-- Start of Records provided --

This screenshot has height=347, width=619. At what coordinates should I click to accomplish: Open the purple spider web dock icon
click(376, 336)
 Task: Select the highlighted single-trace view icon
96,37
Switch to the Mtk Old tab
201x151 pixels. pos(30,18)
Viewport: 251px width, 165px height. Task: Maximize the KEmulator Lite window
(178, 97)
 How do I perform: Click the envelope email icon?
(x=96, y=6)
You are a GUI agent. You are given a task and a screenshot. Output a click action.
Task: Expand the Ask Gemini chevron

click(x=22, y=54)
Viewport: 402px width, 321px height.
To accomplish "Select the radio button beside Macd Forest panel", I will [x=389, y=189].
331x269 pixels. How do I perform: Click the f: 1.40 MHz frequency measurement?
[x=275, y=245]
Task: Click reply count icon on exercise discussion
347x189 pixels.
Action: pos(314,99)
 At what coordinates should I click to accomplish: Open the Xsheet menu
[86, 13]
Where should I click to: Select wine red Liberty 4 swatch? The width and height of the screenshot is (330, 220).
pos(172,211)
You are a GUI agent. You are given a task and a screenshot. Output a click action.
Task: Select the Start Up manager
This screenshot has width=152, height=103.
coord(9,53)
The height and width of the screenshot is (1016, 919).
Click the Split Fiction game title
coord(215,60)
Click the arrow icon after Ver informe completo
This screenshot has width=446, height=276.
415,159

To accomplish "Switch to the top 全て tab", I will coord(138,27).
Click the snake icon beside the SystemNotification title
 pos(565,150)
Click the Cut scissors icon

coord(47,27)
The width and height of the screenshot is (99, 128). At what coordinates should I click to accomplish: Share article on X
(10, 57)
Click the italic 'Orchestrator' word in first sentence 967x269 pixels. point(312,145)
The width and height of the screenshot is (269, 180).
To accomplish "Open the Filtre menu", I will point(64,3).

-- End of Records provided --

Put everything in the material from the line that contains "Switch to the Mtk Old tab" down to the line that contains "coord(9,53)" into a Markdown table with the columns Row and Line. Leave out blank lines.

* Completed task:
| Row | Line |
|---|---|
| 1 | Switch to the Mtk Old tab |
| 2 | 201x151 pixels. pos(30,18) |
| 3 | Viewport: 251px width, 165px height. Task: Maximize the KEmulator Lite window |
| 4 | (178, 97) |
| 5 |  How do I perform: Click the envelope email icon? |
| 6 | (x=96, y=6) |
| 7 | You are a GUI agent. You are given a task and a screenshot. Output a click action. |
| 8 | Task: Expand the Ask Gemini chevron |
| 9 | click(x=22, y=54) |
| 10 | Viewport: 402px width, 321px height. |
| 11 | To accomplish "Select the radio button beside Macd Forest panel", I will [x=389, y=189]. |
| 12 | 331x269 pixels. How do I perform: Click the f: 1.40 MHz frequency measurement? |
| 13 | [x=275, y=245] |
| 14 | Task: Click reply count icon on exercise discussion |
| 15 | 347x189 pixels. |
| 16 | Action: pos(314,99) |
| 17 |  At what coordinates should I click to accomplish: Open the Xsheet menu |
| 18 | [86, 13] |
| 19 | Where should I click to: Select wine red Liberty 4 swatch? The width and height of the screenshot is (330, 220). |
| 20 | pos(172,211) |
| 21 | You are a GUI agent. You are given a task and a screenshot. Output a click action. |
| 22 | Task: Select the Start Up manager |
| 23 | This screenshot has width=152, height=103. |
| 24 | coord(9,53) |